Brano scelto:
==========

Si tratta di servizi pubblici ricevibili ovunque e senza canone con il vantaggio competitivo per la Radio sulla televisione della mobilità. Facile, no? Riflessione importante? Fondamentale! Ora un test che ciascuno di voi può svolgere. Pensate che il futuro della Radio sia soltanto WEB, che la Connected-Car ucciderà la FM? Si?!? Esito del test: se avete risposto sì, non avete capito alcunché, forse proprio nulla, del significato della parola Radio. E del suo grande successo.

La resilienza della Radio verso il Digitale è davvero proverbiale, e personalmente la vivo con estremo favore sia pure senza aspettative di impatto sulla metrica del business se non a lungo termine; da qui a voler cambiare, assorbire o importare la funzione, i connotati, i tratti distintivi del mezzo Radio rispetto al suo passato, presente e futuro è oggettivamente un’opera omicida o suicida, dipende da chi la commetta. Solo virtualmente, appunto.

==========

Record del compito:
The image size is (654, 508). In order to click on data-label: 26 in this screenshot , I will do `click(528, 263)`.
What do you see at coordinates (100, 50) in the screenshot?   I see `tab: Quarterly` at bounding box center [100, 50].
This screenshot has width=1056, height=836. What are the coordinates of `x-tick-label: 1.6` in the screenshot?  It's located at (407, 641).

==========

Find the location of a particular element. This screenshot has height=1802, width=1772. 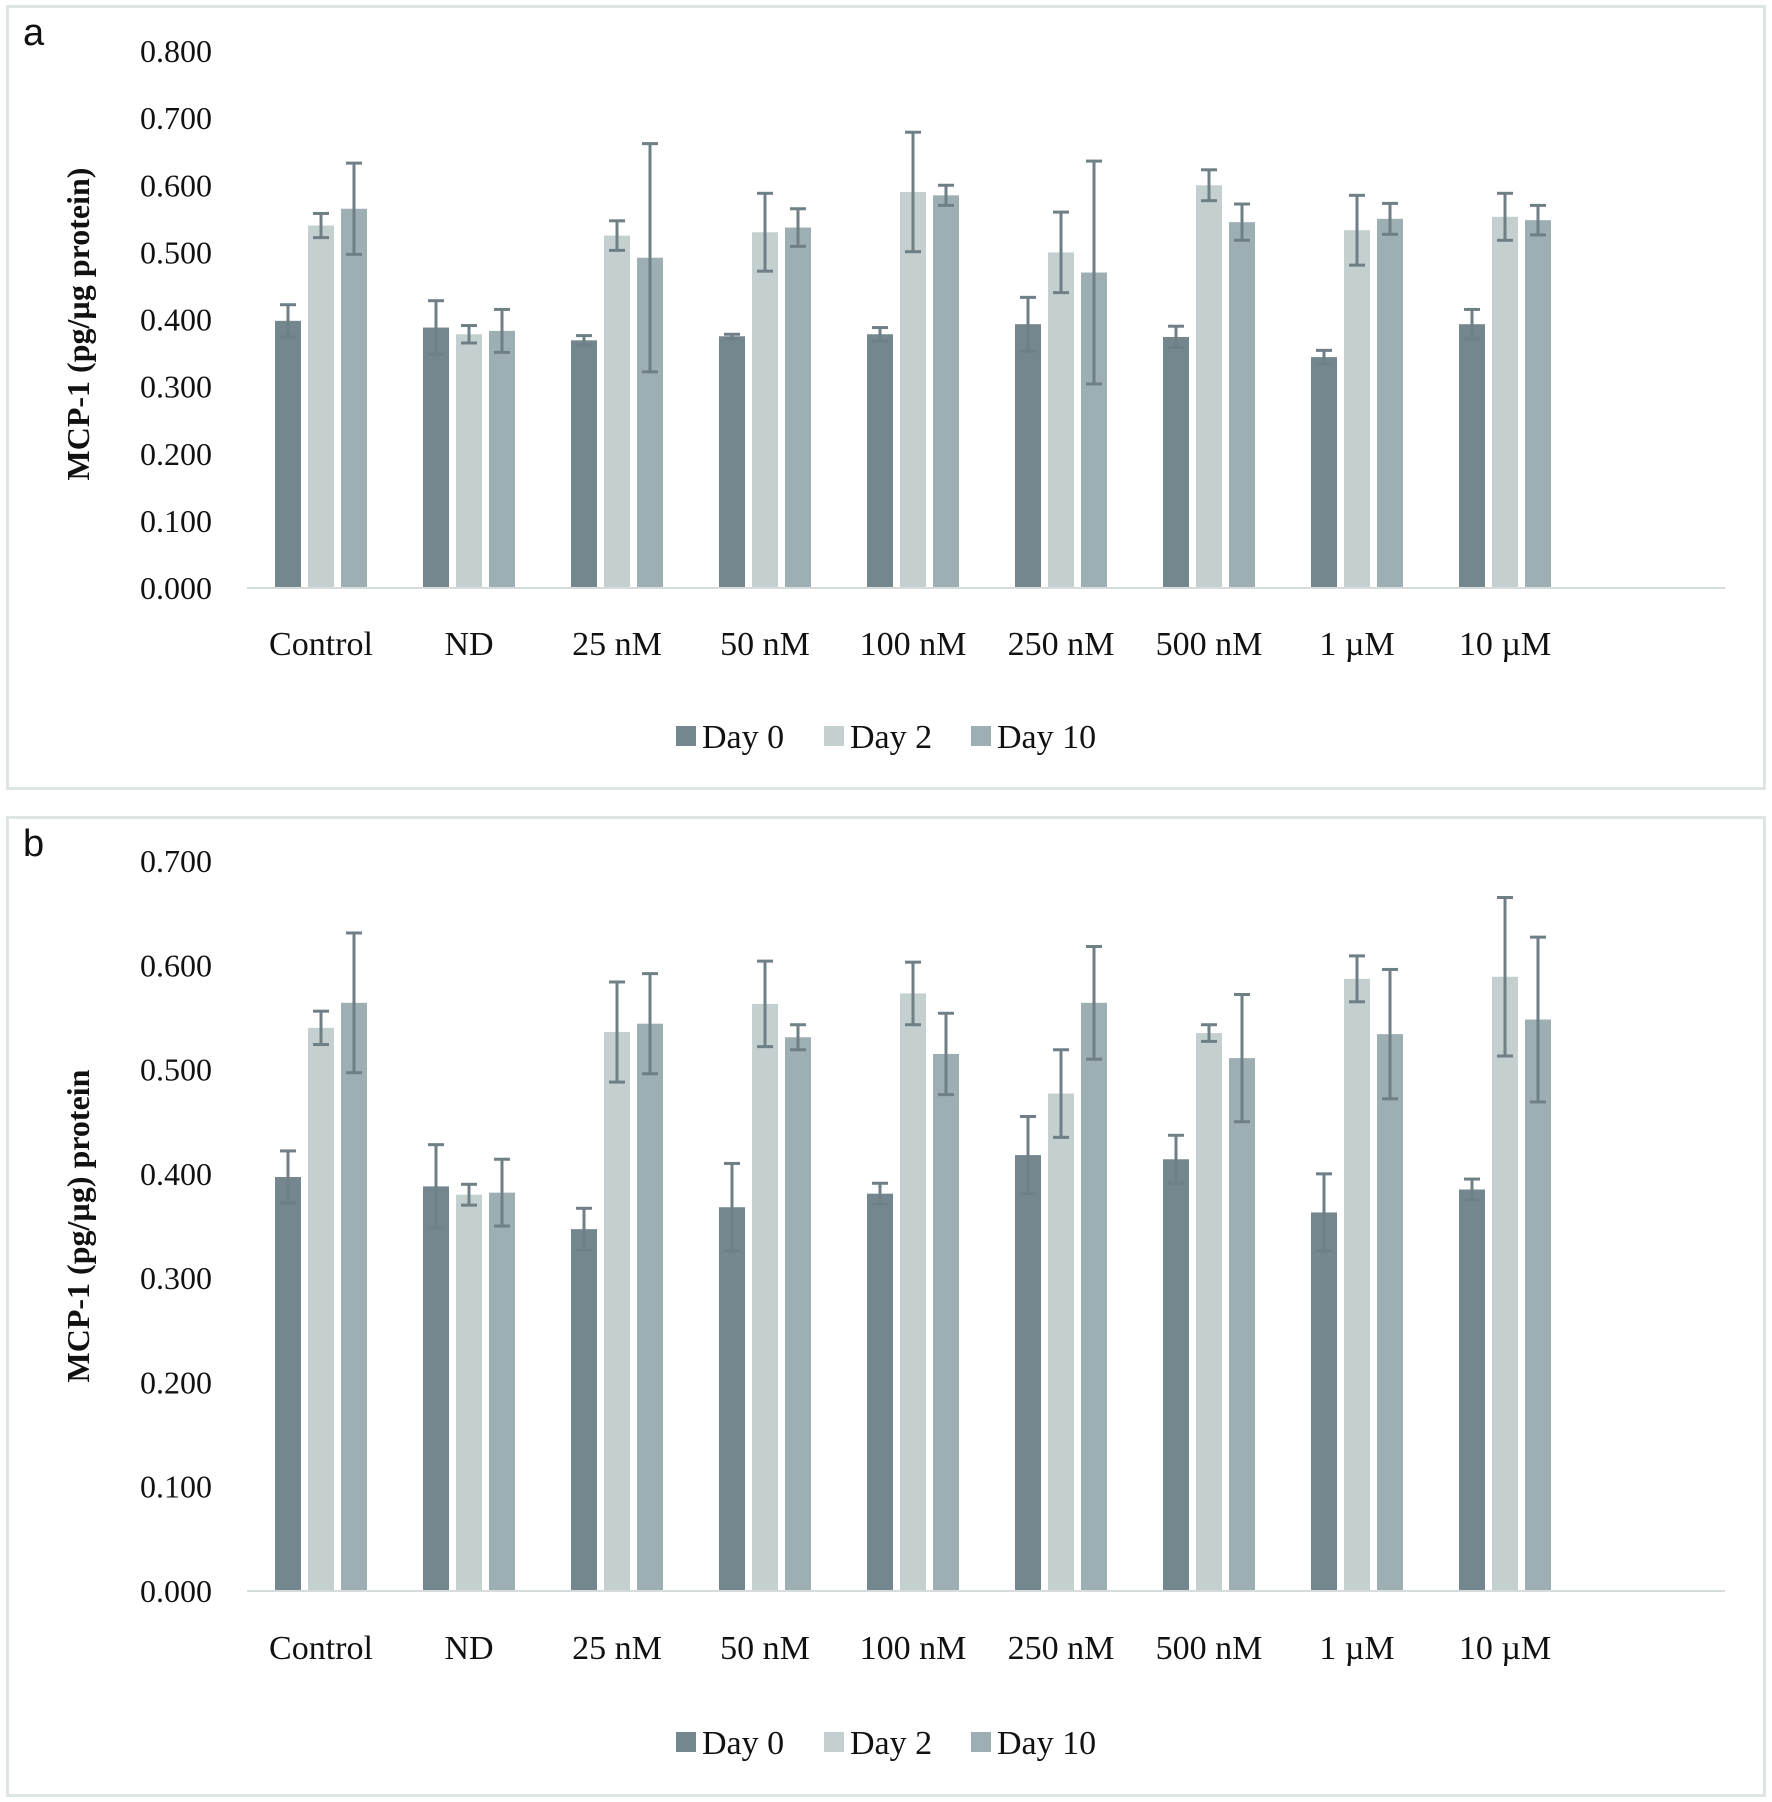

==========

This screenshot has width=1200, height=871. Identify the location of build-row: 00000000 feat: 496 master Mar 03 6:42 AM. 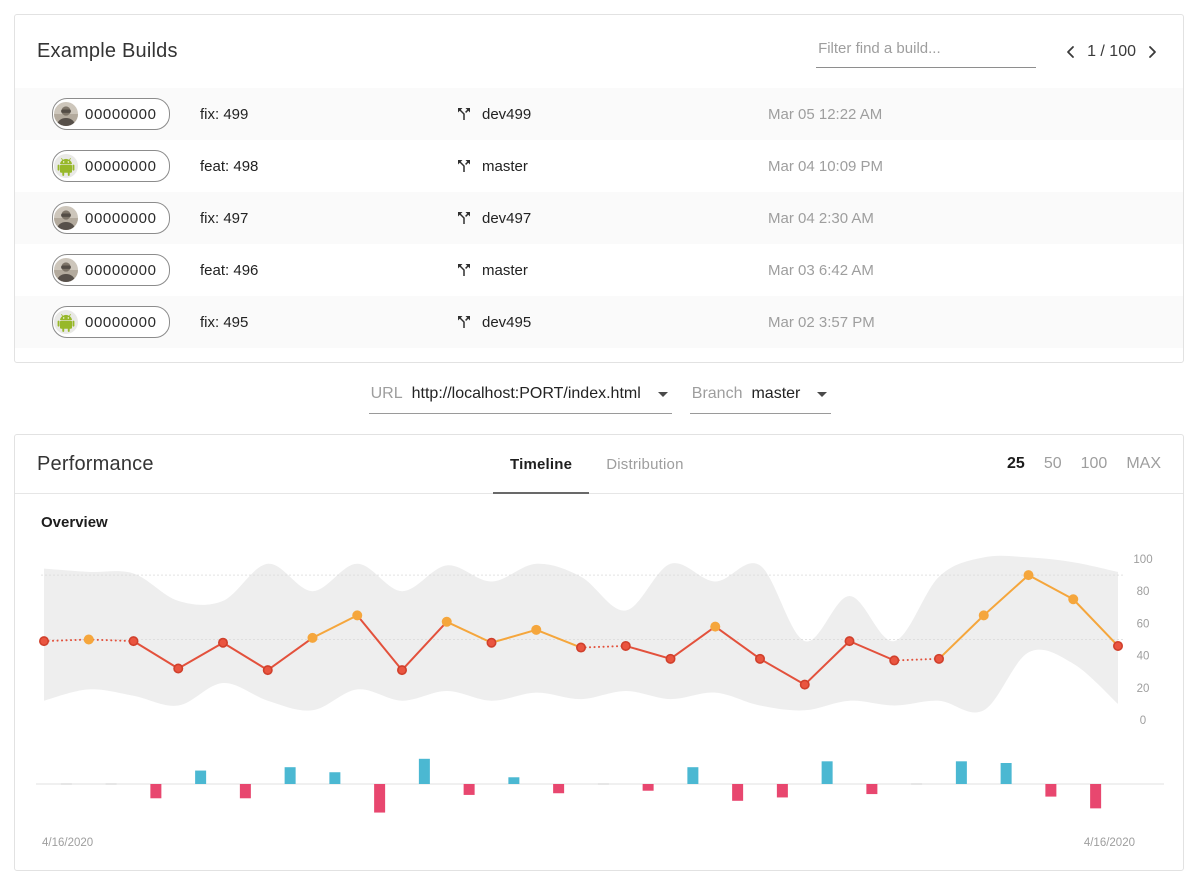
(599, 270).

==========

Cosa fare:
**A)** Aggiungi 14 a ogni coordinata nelle risposte dei record che vanno dalla riga che contiene "This screenshot has width=1200, height=871." fino alla riga che contiene "(599, 270).", estremi inclusi. Riscrivi solo queste righe per intero, richieste comprese, senza riportare le immagini.
**B)** Prosegui il brano sulla radio e il digitale dal punto in cui termina.

Risposte qui sotto:
**A)**
This screenshot has width=1200, height=871. Identify the location of build-row: 00000000 feat: 496 master Mar 03 6:42 AM. 
(613, 284).

**B)**
La Radio è Aria per definizione

La Radio è Aria, deve essere libera come l’Aria, è trasmissione di immaginazione. La sua straordinaria forza presso il pubblico, testimoniata da migliaia di ricerche tutti i giorni e in tutto il mondo, è di essere una forma di comunicazione personale tra una stazione (una identità di essere vivente) e un individuo. L’ascolto a una Stazione è una forma di accesso e di ingresso a il/un mondo, libero e gratuito. Libero e gratuito.

Ripeto, libero e gratuito. Il mix degli elementi di Musica, Attualità, Conduzione e Interattività curato dai Broadcaster rende la Radio percepibile come tale in pochi attimi mentre i canali musicali, talora pseudo “Web Radio” senza licenza sul termine, sono in realtà senza vita alcuna e svolgono parallelamente e spesso onorevolmente le loro funzioni di auto-programmazione della musica per gli individui. Sono due funzioni compatibili, quella della Radio “Aria” e della “Web Radio”, perfino complementari, ma non assolutamente da confondere tra loro.

La Radio è un bene talmente libero, talmente gratuito, che a qualche vampiro digitale piace moltissimo l’idea di incapsularla, di imbrigliarla dall’Aria verso la Terra, ma quella con direzione inferno, di impossessarsene, di provare a succhiarne i ricavi con i canini ben conficcati per poi venderla nei mercati somministrata in flaconi suadenti etichettati da brand di richiamo. Ma l’ascoltatore, ebbene sì, proprio lui, quello con cui tutti i noi dobbiamo fare i conti, è tutt’altro che stupido. E non spende (ancora) per l’Aria e non vuole spendere nemmeno per l’altra.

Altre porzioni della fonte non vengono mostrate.